--Apple-Mail-1-926908554
Content-Transfer-Encoding: 7bit
Content-Type: text/plain;
charset=US-ASCII;
delsp=yes;
format=flowed
Hi all-
Here is my first attempt at a Ruby Quiz (attached file:
'markovtext.rb'). I'm new to Ruby, mostly paying the bills over the
past years with Perl work. This quiz was fun, and I learned a lot
from doing this. Coming from Perl, I often rely upon auto-
vivification, so I needed to figure out how to work around this.
Perhaps there are improved ways of going about this, and I'd
appreciate any feedback on how to go about it better.
My solution is fairly straight forward, using a second order word
chain, which I imagine many others will be implementing in similar
ways. As noted in the comments, I only start making my paragraph on
the second sentence, in order to get greater diversity in how the
paragraph starts. I'm also striping out some of the punctuation from
the end result, as some texts give orphaned punctuation marks.
I had the most fun from the quiz running my script against various
texts, and seeing the results. My favorite has been getting results
from "Huckleberry Finn", though the grammar gets a bit off at times,
but that relates to the input text. For comparison, one can see much
more typical sentence structure from "Journey to the Center of the
Earth".
Example results:
==
Huck Finn via 'markovtext.rb':
And above all, don't you try to run in the dark he says: Yes, Mars
Sid, A dog. Cur'us dog, too. Does you want it, you can go and write
poetry after them out loud. One bill said, The celebrated Dr. Armand
de Montalban, of Paris, would lecture on the floor and tied up the
bank. I couldn't help it, and she snatched a kiss of him, and never
think about it; and I went along up the smoothness and the judge for
him, being a mystery, and he'd cipher out a speech, all full of it,
and I would kill me, dey sk'yers me so.
==
Journey to the Center of the Earth via 'markovtext.rb':
I gave way to the south-east. We have passed through the treatises of
Cassanion, and all his time at Altona, staying with a translation?

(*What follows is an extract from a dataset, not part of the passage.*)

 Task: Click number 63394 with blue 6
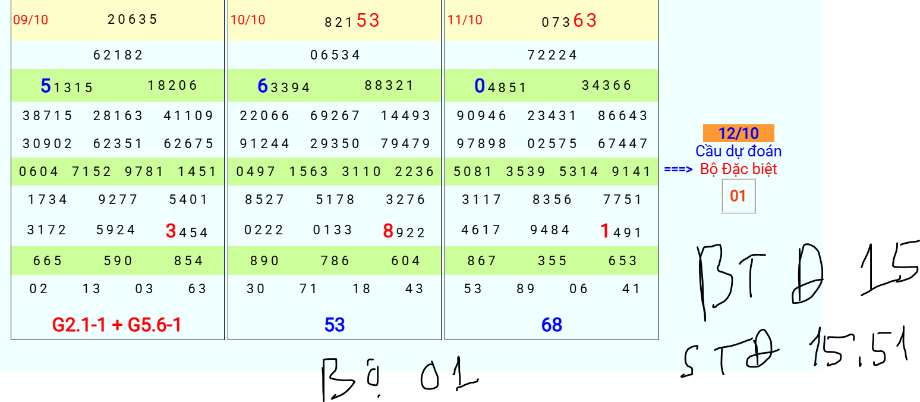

This IS the Icelandic Professor. At this rate we shall see. So says
the Professor, no doubt, was pursuing his observations or taking
notes, for in three days we must go back to the dull thuds of the
country might be held up by the descent commenced. I can but try
Spanish, French, Italian, Greek, or Hebrew.
==
Cheers,
-albert
--Apple-Mail-1-926908554
Content-Transfer-Encoding: 7bit
Content-Type: text/x-ruby-script;
x-unix-mode=0644;
name="markovtext.rb"
Content-Disposition: attachment;
filename=markovtext.rb
class String
def wordwrap(len)
# method for wrapping text, used for the output
gsub( /\n/, "\n\n" ).gsub( /(.{1,#{len}})(\s+|$)/, "\\1\n" )
end
end
class Markov
def initialize(file)
# open file, and make hash for storing the text
@text = Hash.new
read_text(file)
end
def create_paragraph(len)
# method to generate a paragraph, once text has been read in
# takes a length, which is the minimum number of words for the
# paragraph
# array to hold the proximal words as scanning along
scan = Array.new(2,"\n")
@words = Array.new
# keep reading until length has been exceed, and end with a
# closing punctuation mark of '.' or '?' or '!'
flag = 0
while @words.length <= len || flag == 0
flag = 0
# select a random word which is preceeded by the previous two
# words
word = random_word(scan)
# exit if hit end of previous text.
break if word == "\n"
flag = 1 if word =~ /[\.\?\!][\"\(\)]?$/;
# only start slurping words once finish first sentence
# otherwise the start of the text will always be the same.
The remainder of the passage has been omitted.